Unemployment in the village has soared to 20 percent, with small enterprises such as bakeries forced to close down, he said.
Only one restaurant remains open and at lunchtime, its tables are crowded with relief workers, who are here to pull down the contaminated buildings and clear the rubble.
Out of some 261 houses in the village that were hit by the wave of mud, 102 have already been demolished.
Outside the village, the clean-up work is two-thirds completed, according to the head of the relief operations, Arpad Muhoray.
But even when the relief workers have gone, the scars in the landscape will remain. And it will be a decade before farming in the region can resume, said mayor Toldi.
"Planting crops or foodstuffs has been banned for 10 years," he said.
Instead, plants will be grown to produce bioethanol and other alternative energy sources.
Recently, the World Wildlife Fund said that wildlife was still absent from the area.
But spring has arrived and leaves and buds are appearing on trees whose trunks are still bizarrely coloured red.

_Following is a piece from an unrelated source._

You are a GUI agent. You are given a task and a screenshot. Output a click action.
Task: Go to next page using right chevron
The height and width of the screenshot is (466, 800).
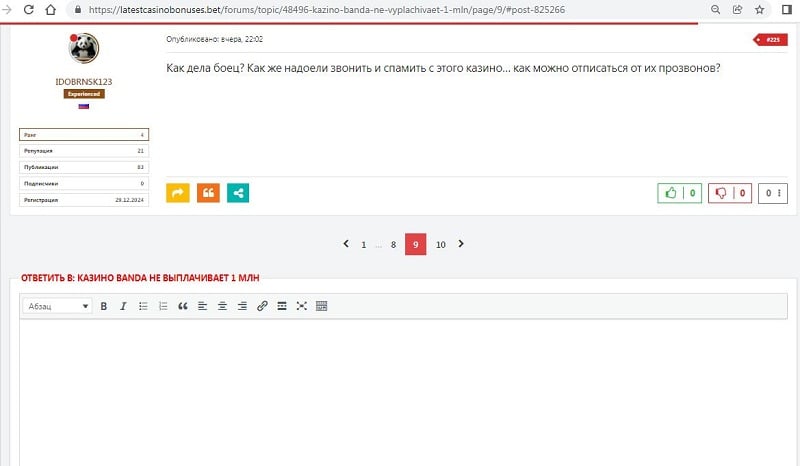pos(461,243)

The government is footing the bill for the clean-up costs -- put at around 80 million euros ($117 million), including 107 new houses for villagers whose homes had to be pulled down.
But the responsibility for the disaster has yet to be determined.
The government seized control and froze the assets of the firm that owned and operated the reservoir, MAL Hungarian Aluminium Production and Trade Company, just days after the disaster.
In the meantime, 30 lawsuits have been filed against the company.
Experts have also suggested that mistakes were made in the issuing of permits by the disaster management, water and environment protection, construction, and mining authorities.
At the same time, some 1,500 villagers have sent a petition to the government demanding that further health checks be carried out by independent, outside researchers because they had no confidence in government-financed checks, which all gave the area a clean bill of health.
"There may be good things happening around here, what with the new houses and a lake and all. But we still want to know how the mud residue is going to affect our health," said Janos Almasi, a 37-year old bricklayer who acts as spokesman for the village residents.
"I used to love living here but I just don't feel good anymore," Almasi said.